--- start Dataset excerpts ---

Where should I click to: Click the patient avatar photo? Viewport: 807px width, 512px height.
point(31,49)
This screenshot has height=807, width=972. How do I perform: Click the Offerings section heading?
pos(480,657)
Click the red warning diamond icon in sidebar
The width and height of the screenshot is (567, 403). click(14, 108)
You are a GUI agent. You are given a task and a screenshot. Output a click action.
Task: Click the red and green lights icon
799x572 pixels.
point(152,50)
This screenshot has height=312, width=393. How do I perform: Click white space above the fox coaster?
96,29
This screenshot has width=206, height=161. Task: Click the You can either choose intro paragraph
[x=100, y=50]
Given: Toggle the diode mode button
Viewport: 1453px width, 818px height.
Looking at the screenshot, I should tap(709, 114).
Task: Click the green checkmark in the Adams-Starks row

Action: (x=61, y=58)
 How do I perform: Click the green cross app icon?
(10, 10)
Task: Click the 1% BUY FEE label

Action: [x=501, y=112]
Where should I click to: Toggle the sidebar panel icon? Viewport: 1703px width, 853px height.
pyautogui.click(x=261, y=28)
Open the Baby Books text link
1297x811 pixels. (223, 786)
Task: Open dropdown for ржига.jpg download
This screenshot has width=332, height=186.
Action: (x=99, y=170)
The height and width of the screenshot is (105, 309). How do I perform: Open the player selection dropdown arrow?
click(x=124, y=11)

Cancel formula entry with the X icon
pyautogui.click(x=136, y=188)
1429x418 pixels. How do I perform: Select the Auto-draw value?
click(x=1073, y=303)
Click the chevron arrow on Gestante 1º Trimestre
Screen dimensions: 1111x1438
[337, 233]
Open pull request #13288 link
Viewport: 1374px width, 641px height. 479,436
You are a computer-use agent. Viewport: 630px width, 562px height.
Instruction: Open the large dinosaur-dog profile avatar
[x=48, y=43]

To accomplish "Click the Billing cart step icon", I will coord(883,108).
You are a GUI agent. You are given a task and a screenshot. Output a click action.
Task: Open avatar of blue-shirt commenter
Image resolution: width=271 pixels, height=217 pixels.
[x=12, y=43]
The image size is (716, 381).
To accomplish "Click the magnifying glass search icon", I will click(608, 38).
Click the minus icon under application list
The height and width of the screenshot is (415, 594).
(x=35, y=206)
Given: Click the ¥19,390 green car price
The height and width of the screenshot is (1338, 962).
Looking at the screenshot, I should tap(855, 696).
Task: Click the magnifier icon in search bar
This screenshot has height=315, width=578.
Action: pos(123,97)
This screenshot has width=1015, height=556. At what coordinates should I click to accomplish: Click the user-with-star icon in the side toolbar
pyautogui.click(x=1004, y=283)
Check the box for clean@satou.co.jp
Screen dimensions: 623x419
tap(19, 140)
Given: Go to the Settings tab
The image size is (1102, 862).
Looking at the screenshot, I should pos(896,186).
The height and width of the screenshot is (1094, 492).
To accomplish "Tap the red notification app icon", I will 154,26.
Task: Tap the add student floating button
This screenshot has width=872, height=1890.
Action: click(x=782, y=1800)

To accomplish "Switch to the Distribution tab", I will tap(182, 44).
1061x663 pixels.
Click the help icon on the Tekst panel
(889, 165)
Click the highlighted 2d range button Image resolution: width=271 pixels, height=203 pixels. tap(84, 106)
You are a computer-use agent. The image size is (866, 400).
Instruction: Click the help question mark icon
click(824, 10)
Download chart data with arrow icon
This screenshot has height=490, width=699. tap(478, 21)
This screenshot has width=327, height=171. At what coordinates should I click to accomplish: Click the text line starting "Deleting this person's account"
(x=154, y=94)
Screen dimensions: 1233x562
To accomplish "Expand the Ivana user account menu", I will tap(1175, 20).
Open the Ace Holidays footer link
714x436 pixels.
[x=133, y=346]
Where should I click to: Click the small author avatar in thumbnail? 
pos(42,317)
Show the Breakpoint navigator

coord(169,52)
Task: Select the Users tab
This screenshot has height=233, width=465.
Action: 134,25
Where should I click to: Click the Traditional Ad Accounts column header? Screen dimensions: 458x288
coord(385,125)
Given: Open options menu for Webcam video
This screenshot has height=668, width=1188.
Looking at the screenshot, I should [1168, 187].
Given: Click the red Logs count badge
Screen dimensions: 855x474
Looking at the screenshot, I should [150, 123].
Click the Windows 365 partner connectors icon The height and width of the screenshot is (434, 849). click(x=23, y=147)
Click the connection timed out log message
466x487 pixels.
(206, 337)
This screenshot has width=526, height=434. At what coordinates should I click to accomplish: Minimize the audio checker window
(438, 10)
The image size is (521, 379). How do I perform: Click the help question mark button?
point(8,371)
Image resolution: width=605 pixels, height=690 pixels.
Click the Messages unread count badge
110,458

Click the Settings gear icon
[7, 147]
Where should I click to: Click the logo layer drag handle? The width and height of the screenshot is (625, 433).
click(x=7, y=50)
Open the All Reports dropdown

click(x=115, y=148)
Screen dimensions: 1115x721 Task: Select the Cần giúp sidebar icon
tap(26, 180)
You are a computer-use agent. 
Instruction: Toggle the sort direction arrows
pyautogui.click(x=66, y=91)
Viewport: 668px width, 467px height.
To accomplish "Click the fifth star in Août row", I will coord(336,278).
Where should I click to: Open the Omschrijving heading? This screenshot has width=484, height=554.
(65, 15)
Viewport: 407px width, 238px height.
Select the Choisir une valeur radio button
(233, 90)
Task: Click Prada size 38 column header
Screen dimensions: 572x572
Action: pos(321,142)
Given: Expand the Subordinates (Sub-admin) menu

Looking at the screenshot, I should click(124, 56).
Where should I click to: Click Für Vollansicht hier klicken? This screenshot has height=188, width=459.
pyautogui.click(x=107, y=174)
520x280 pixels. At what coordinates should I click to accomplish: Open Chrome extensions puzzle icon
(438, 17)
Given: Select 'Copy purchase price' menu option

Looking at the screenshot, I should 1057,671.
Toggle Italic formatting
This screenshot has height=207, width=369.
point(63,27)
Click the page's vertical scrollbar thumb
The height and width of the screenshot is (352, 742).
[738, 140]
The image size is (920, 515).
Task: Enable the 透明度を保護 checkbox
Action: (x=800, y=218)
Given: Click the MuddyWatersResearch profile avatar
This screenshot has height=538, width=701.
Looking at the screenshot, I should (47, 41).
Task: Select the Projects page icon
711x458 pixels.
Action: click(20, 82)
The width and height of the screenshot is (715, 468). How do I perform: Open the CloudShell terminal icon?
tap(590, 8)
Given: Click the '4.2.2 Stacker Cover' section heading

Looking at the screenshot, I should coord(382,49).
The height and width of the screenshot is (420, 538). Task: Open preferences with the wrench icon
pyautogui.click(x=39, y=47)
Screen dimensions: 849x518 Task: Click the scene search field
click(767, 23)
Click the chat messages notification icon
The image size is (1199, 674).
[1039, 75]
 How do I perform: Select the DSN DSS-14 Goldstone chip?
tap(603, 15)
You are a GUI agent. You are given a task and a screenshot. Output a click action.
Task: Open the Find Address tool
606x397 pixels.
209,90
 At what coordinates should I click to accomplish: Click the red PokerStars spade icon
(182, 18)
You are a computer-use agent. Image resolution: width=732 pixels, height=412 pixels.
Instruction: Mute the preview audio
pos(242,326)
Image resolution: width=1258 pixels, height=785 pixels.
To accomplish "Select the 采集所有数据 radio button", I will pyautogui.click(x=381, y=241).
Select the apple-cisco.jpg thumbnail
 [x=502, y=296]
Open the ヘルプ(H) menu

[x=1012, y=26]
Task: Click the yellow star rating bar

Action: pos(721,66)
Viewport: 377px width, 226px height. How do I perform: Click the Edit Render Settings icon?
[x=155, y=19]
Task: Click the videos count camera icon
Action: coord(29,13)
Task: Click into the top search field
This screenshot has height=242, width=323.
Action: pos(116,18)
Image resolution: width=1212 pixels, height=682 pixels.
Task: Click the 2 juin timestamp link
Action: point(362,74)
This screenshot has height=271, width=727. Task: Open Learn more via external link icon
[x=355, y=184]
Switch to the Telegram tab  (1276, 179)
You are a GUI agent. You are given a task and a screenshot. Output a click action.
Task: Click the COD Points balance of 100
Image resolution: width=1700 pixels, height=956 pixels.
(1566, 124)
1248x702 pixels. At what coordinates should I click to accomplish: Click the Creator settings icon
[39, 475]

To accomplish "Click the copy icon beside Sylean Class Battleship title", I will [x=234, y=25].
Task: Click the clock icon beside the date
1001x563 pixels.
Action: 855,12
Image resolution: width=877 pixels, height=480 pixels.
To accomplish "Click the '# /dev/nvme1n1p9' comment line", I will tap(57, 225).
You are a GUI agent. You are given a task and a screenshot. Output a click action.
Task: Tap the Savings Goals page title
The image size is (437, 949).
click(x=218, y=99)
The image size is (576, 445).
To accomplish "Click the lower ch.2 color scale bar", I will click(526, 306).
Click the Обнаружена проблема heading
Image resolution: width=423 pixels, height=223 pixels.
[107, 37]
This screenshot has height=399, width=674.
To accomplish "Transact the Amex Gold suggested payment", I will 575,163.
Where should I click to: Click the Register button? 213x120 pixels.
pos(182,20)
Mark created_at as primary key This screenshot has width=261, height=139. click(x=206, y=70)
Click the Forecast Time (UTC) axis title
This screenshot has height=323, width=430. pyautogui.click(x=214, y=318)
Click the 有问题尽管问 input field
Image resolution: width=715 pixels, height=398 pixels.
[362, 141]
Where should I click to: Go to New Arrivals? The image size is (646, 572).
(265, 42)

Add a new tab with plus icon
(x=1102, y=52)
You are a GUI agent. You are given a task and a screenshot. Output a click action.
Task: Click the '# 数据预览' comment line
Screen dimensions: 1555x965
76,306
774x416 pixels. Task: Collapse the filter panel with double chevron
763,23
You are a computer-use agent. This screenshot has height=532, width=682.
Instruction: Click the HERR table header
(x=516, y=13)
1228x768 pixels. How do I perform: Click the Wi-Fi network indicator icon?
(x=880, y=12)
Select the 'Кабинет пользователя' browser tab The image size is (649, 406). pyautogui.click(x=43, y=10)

--- end Dataset excerpts ---

• Description of the task:
Render the material above as a JSON list of strings, from the line with "This screenshot has height=312, width=393." through the line with "Action: (x=61, y=58)". Each line becomes one string, and blank lines are skipped.

• Output:
[
  "This screenshot has height=312, width=393. How do I perform: Click white space above the fox coaster?",
  "96,29",
  "This screenshot has width=206, height=161. Task: Click the You can either choose intro paragraph",
  "[x=100, y=50]",
  "Given: Toggle the diode mode button",
  "Viewport: 1453px width, 818px height.",
  "Looking at the screenshot, I should tap(709, 114).",
  "Task: Click the green checkmark in the Adams-Starks row",
  "Action: (x=61, y=58)"
]